The space will offer weekly live jazz, concerts, yoga, dance classes, and more, with a robust calendar of events. If all that music and activity makes you hungry, leave it to Will Thompson and Carey Hynes to sate your appetite.
The co-owners of Jaguar Sun are charged with operating the food and beverage program at Understory — and they've enlisted the help of some of Miami's best and brightest chefs for the space.
Carey Hynes explains to New Times
the concept behind Understory. "We think it's a really beautiful and unique space, and it represents a direction that we would like to see Miami move toward." Hynes says that Understory will help cultivate a new group of tastemakers helping shape Miami's culinary landscape into something unique. "I certainly welcome restaurants here from other cities, but I would like to see more unique-to-Miami experiences."
Hynes says that although the Miami food scene is growing by leaps and bounds, the cadre of small, independent restaurateurs is closely knit, and he tapped his colleagues to create food for this project. "These are all people that we know one way or the other. It can seem like there are a million restaurants in Miami, but it's a small community."
Starting this Thursday, January 19, Understory will host a revolving roster of pop-up food from some of Miami's best-loved spots, including Flour & Weirdoughs, El Bagel, Tacotomia, Sidewalk Diner, Lazy Oyster, and Tigre. The Jaguar Sun team starts the series this Thursday with an evening of pizza and oysters.
Karina Iglesias of NIU Wine and NIU Kitchen will offer wines at her weekly pop-up bar called Bad Seed. In addition, Jaguar Sun's Will Thompson will create cocktails for the space.
Each Thursday, the chefs will have a choice of cooking food from an onsite food truck (equipped with refrigeration and fryers), a wood-burning oven, or on the grill. Hynes says that chefs from across the country will eventually be invited to collaborate on casual dinners. He says chef friends in New York are especially keen on taking their skills to Miami. "Who wouldn't want to grill outdoors with palm trees?" he adds.

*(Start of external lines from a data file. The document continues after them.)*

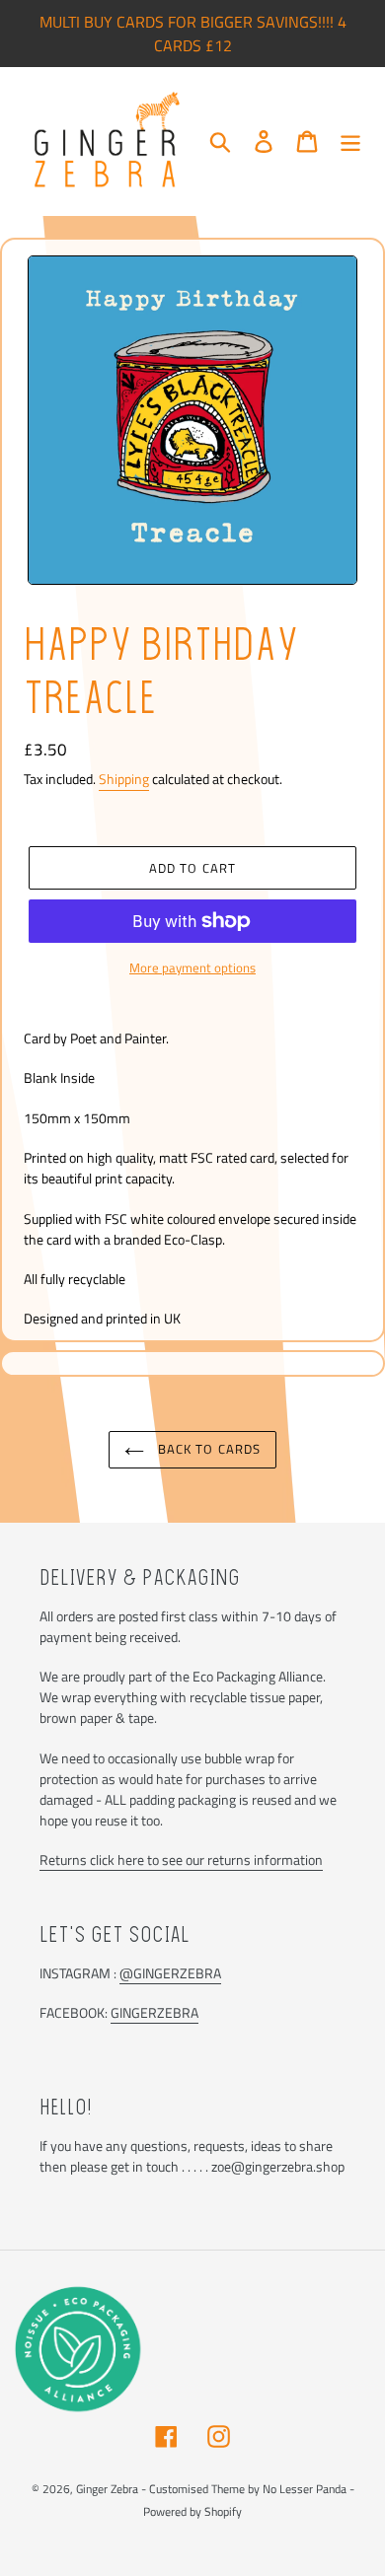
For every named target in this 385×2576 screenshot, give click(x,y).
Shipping (124, 778)
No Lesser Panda (304, 2488)
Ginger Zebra (107, 2488)
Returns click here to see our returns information (181, 1859)
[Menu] (350, 141)
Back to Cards (207, 1449)
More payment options (192, 968)
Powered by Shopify (192, 2511)
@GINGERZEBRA (170, 1973)
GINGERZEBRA (154, 2012)
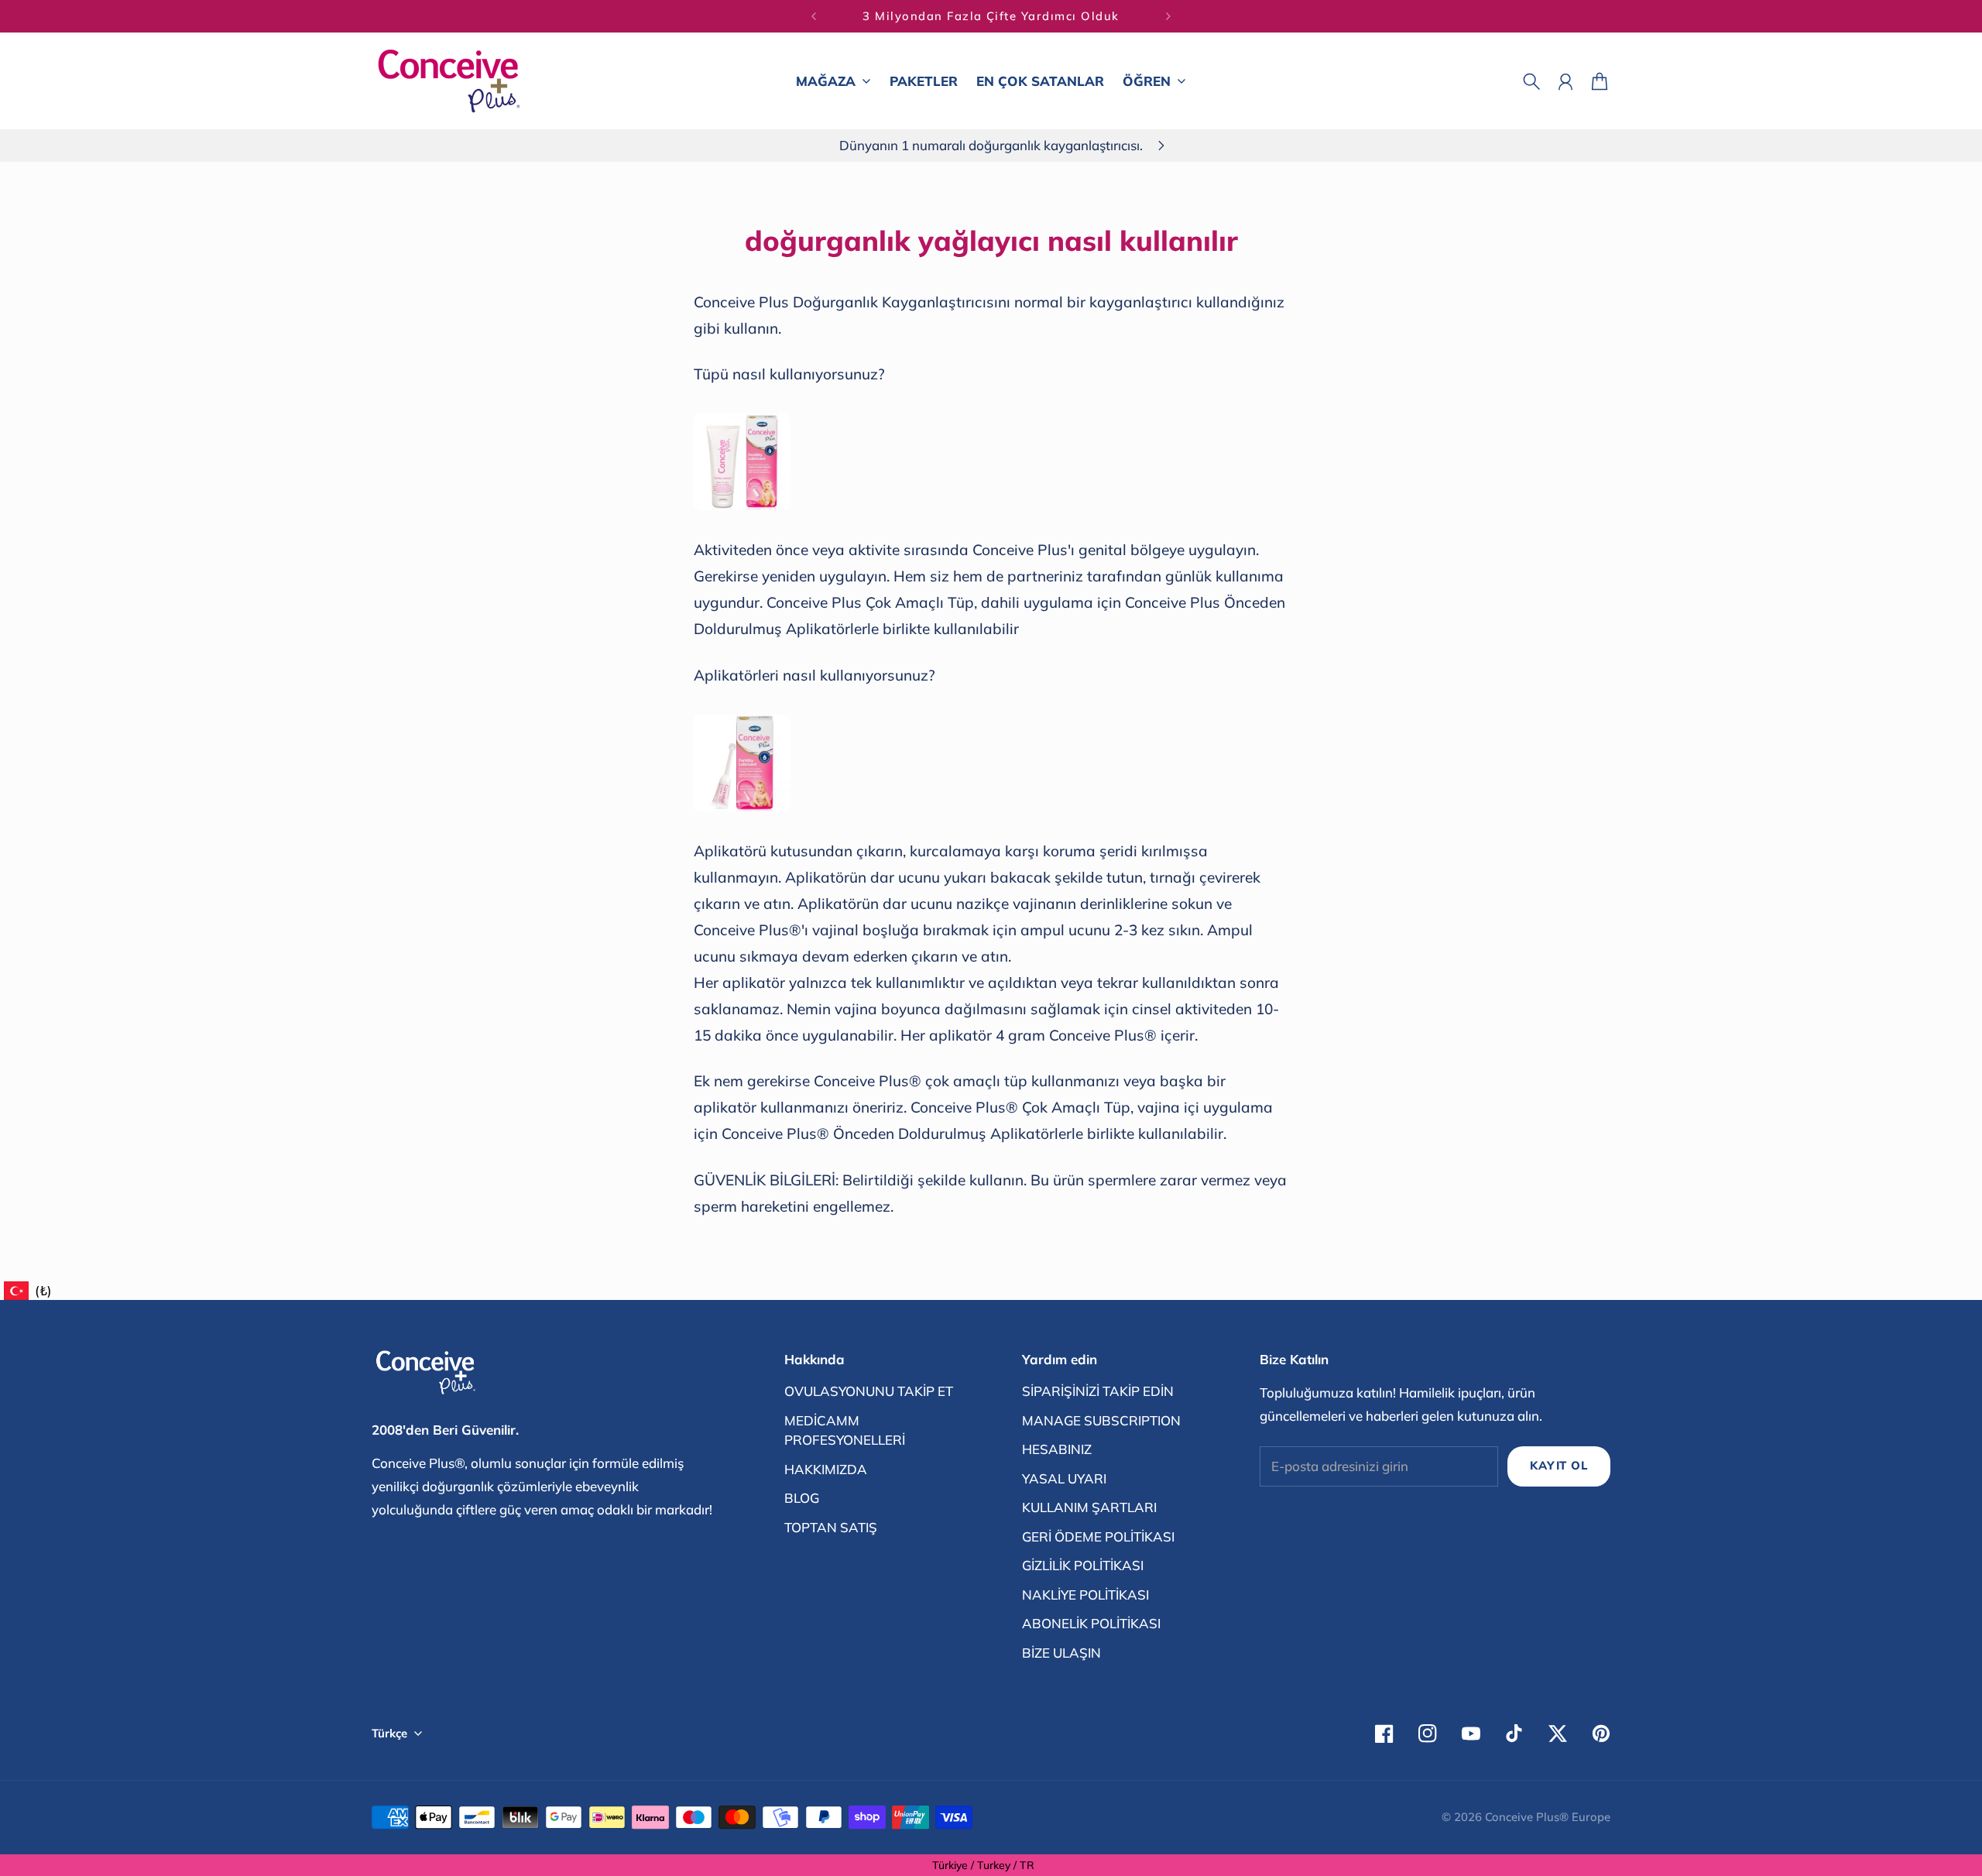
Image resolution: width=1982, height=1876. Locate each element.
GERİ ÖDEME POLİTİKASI (1098, 1536)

Hynes says that food programs for other days are still in the works, but on Wednesdays, expect tacos from Isel, a local taco vendor that, according to Hynes, makes fantastic tacos.
Hynes is used to turning nontraditional spaces into restaurants. Jaguar Sun, he says, was never meant to be a restaurant, and Sunny's Steakhouse — opened as a temporary alfresco answer to the COVID-19 problem — turned into one of Miami's most-loved establishments. Understory, he says, is the first time he and partner Thompson know precisely what they're getting into. "This is the first time we're doing this on purpose. It's a fun, outdoor tropical space. There's live music. This is meant to be a fun party."
. 7135 NW First Ct., Miami; @understorymiami. Wednesday through Saturday 7 p.m. to midnight.